The practice incentives program (PIP) for Indigenous health is a key aspect of the Council of Australian Governments (COAG) commitment to Closing the Gap. It provides additional funding to general practices and Aboriginal Community Controlled Health Services (ACCHS or Aboriginal Medical Services, AMS’s) for practice sign-on, patient registration, and completion of outcomes. Patient registration is dependent on the identification of Aboriginal and Torres Strait Islander status, and the offer or completion of an Aboriginal and Torres Strait Islander health check (MBS item 715). Outcomes include completion and follow-up of a General Practitioner Management Plan (GPMP, MBS item 721) or Team Care Arrangement (TCA, MBS item 723).

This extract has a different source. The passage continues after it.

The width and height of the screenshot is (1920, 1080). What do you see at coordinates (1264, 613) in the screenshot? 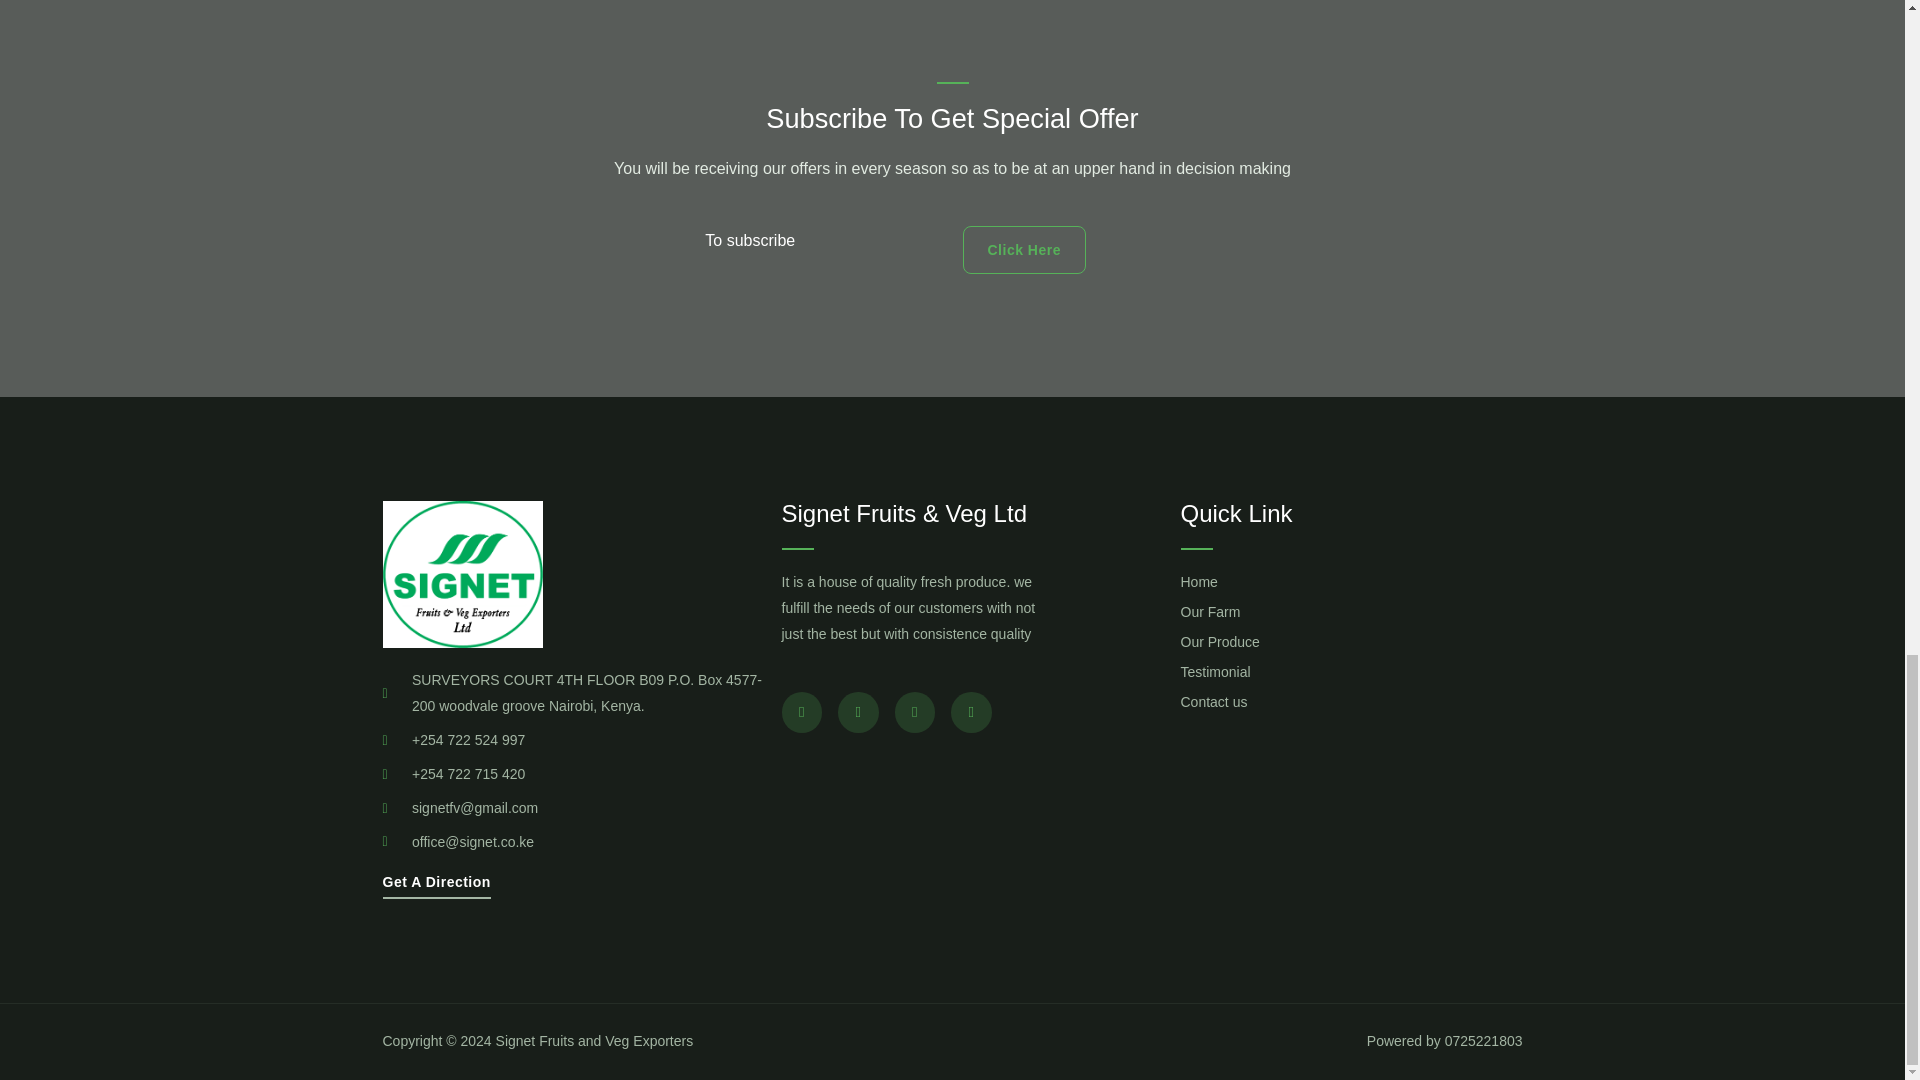
I see `Our Farm` at bounding box center [1264, 613].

Despite the complex health needs of many Aboriginal and Torres Strait Islander individuals and the additional funding offered through the PIP, completion of the requirements for this incentive remains low across Australia. Approximately half of all clinical records in general practice do not include an identification of Aboriginal and Torres Strait Islander patients and in 2013-14, only 21.3% of eligible people completed a 715. This affects Aboriginal and Torres Strait Islander health and funding for essential health services. Even though morbidity rates in Aboriginal populations are more than double non-Aboriginal populations, per person MBS expenditure remains higher for non-Aboriginal people, across the country.
The following module outlines the basic components of the PIP Indigenous Health Incentive, common barriers to comprehensive assessments including the 715, 721 and 723, and possible interventions to increase the rates of program completion in practice. This module is appropriate for practice nurses, practice managers, general practitioners, allied health professionals, Aboriginal health practitioners and Aboriginal health workers employed in a primary health care setting.